Social media allows users to exchange thoughts and ideas without saying a single word. Whether a user “likes” “reposts” or “quotes” third-party content, a user publicly interacts with content authored by someone else with the click of a button. Is this online activity more akin to a user making a statement, adopting a third-party’s statement, or not making a statement at all? Does it matter? Only certain statements can be used against you at trial. Federal Rule of Evidence (“Federal Rule”) 802(a) provides that “hearsay” is an out-of-court statement offered for the truth of the matter asserted. According to Federal Rule 802, hearsay is generally not admissible at trial unless an exception applies. Despite the existence of hearsay exceptions, Federal Rule 801 also carves out hearsay exemptions which are unaffected by the rule against hearsay. One of these exemptions is Federal Rule 801(d)(2)(A) which deems statements of a party-opponent offered against it at trial admissible. Another exemption exists for “tacit admissions” under Federal Rule 801(d)(2)(B) for statements made by a third-party offered against a party-opponent if the party-opponent manifested it adopted the third-party statement or believes it to be true. Thus, if online activity is considered a statement or a tacit admission it can be used against you at trial.
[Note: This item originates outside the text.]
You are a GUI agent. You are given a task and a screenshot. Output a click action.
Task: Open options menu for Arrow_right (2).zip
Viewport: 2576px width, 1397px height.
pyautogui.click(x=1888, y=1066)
This Comment analyzes how the Federal Rules apply to online activity–“likes,” “reposts,” and “quotes”–and explores whether this activity constitutes a statement or tacit admission. Although “quotes” may satisfy the requirements of Federal Rule 801(d)(2)(B) in certain contexts, “likes” and “reposts” alone are not sufficient to warrant treatment as tacit admissions. Further, courts should treat “likes” and “reposts” as non-statements per se because the context surrounding either action is unavailable and the meaning of a “like” or “repost” is ambiguous. This treatment of “likes” and “reposts” as non-statements will avoid inconsistent evidentiary rulings and streamline the trial process.